(Rows of pointing data)
BEGIN

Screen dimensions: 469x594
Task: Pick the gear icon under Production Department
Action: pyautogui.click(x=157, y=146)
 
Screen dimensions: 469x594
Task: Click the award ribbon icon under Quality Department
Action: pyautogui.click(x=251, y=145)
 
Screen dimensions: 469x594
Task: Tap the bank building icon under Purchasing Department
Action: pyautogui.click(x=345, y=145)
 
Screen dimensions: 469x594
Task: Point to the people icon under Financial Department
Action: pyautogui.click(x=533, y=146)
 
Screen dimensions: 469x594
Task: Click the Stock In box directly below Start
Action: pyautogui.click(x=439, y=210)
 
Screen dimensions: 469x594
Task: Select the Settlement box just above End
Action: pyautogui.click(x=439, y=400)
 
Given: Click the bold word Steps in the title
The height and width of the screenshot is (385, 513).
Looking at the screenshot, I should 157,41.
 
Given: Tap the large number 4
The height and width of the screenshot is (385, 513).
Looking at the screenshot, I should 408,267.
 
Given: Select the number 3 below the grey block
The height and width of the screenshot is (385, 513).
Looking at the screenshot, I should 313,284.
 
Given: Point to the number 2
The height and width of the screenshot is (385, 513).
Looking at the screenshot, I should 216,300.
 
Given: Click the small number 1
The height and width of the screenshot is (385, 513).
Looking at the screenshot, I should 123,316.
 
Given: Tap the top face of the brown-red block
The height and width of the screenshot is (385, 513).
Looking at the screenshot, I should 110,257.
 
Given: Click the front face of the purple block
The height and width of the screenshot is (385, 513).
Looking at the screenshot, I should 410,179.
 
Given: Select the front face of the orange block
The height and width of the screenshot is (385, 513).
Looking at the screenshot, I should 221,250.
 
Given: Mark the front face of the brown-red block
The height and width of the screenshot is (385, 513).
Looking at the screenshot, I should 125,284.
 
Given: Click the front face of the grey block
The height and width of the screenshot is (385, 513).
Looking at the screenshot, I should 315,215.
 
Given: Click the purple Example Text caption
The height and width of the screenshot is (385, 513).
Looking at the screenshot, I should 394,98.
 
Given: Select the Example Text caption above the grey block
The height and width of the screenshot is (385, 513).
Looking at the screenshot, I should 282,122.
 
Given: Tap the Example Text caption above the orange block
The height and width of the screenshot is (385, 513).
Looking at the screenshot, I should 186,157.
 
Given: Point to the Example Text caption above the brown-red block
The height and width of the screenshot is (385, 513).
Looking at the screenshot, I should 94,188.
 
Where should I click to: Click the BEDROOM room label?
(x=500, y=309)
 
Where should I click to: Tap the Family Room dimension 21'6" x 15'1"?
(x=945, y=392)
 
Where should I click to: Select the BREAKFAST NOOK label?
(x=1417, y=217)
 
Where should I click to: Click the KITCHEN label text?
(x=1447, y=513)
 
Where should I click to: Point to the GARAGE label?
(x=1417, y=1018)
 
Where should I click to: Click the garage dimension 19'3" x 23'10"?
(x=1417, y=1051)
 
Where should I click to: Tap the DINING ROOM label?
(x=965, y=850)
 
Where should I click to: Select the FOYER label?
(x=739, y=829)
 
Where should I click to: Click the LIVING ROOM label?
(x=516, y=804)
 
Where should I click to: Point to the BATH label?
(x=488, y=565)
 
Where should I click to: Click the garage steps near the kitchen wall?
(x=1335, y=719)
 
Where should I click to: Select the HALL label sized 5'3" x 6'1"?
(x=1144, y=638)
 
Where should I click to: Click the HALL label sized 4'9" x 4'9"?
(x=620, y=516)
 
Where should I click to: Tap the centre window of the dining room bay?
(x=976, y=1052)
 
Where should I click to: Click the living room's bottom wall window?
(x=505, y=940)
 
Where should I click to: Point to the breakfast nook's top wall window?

END

> Problem details
Copy every one of the records above word for word.

> Expected answer
Screen dimensions: 469x594
Task: Pick the gear icon under Production Department
Action: pyautogui.click(x=157, y=146)
 
Screen dimensions: 469x594
Task: Click the award ribbon icon under Quality Department
Action: pyautogui.click(x=251, y=145)
 
Screen dimensions: 469x594
Task: Tap the bank building icon under Purchasing Department
Action: pyautogui.click(x=345, y=145)
 
Screen dimensions: 469x594
Task: Point to the people icon under Financial Department
Action: pyautogui.click(x=533, y=146)
 
Screen dimensions: 469x594
Task: Click the Stock In box directly below Start
Action: pyautogui.click(x=439, y=210)
 
Screen dimensions: 469x594
Task: Select the Settlement box just above End
Action: pyautogui.click(x=439, y=400)
 
Given: Click the bold word Steps in the title
The height and width of the screenshot is (385, 513).
Looking at the screenshot, I should 157,41.
 
Given: Tap the large number 4
The height and width of the screenshot is (385, 513).
Looking at the screenshot, I should 408,267.
 
Given: Select the number 3 below the grey block
The height and width of the screenshot is (385, 513).
Looking at the screenshot, I should 313,284.
 
Given: Point to the number 2
The height and width of the screenshot is (385, 513).
Looking at the screenshot, I should 216,300.
 
Given: Click the small number 1
The height and width of the screenshot is (385, 513).
Looking at the screenshot, I should 123,316.
 
Given: Tap the top face of the brown-red block
The height and width of the screenshot is (385, 513).
Looking at the screenshot, I should 110,257.
 
Given: Click the front face of the purple block
The height and width of the screenshot is (385, 513).
Looking at the screenshot, I should 410,179.
 
Given: Select the front face of the orange block
The height and width of the screenshot is (385, 513).
Looking at the screenshot, I should 221,250.
 
Given: Mark the front face of the brown-red block
The height and width of the screenshot is (385, 513).
Looking at the screenshot, I should 125,284.
 
Given: Click the front face of the grey block
The height and width of the screenshot is (385, 513).
Looking at the screenshot, I should 315,215.
 
Given: Click the purple Example Text caption
The height and width of the screenshot is (385, 513).
Looking at the screenshot, I should 394,98.
 
Given: Select the Example Text caption above the grey block
The height and width of the screenshot is (385, 513).
Looking at the screenshot, I should 282,122.
 
Given: Tap the Example Text caption above the orange block
The height and width of the screenshot is (385, 513).
Looking at the screenshot, I should 186,157.
 
Given: Point to the Example Text caption above the brown-red block
The height and width of the screenshot is (385, 513).
Looking at the screenshot, I should 94,188.
 
Where should I click to: Click the BEDROOM room label?
(x=500, y=309)
 
Where should I click to: Tap the Family Room dimension 21'6" x 15'1"?
(x=945, y=392)
 
Where should I click to: Select the BREAKFAST NOOK label?
(x=1417, y=217)
 
Where should I click to: Click the KITCHEN label text?
(x=1447, y=513)
 
Where should I click to: Point to the GARAGE label?
(x=1417, y=1018)
 
Where should I click to: Click the garage dimension 19'3" x 23'10"?
(x=1417, y=1051)
 
Where should I click to: Tap the DINING ROOM label?
(x=965, y=850)
 
Where should I click to: Select the FOYER label?
(x=739, y=829)
 
Where should I click to: Click the LIVING ROOM label?
(x=516, y=804)
 
Where should I click to: Point to the BATH label?
(x=488, y=565)
 
Where should I click to: Click the garage steps near the kitchen wall?
(x=1335, y=719)
 
Where should I click to: Select the HALL label sized 5'3" x 6'1"?
(x=1144, y=638)
 
Where should I click to: Click the HALL label sized 4'9" x 4'9"?
(x=620, y=516)
 
Where should I click to: Tap the centre window of the dining room bay?
(x=976, y=1052)
 
Where should I click to: Click the living room's bottom wall window?
(x=505, y=940)
 
Where should I click to: Point to the breakfast nook's top wall window?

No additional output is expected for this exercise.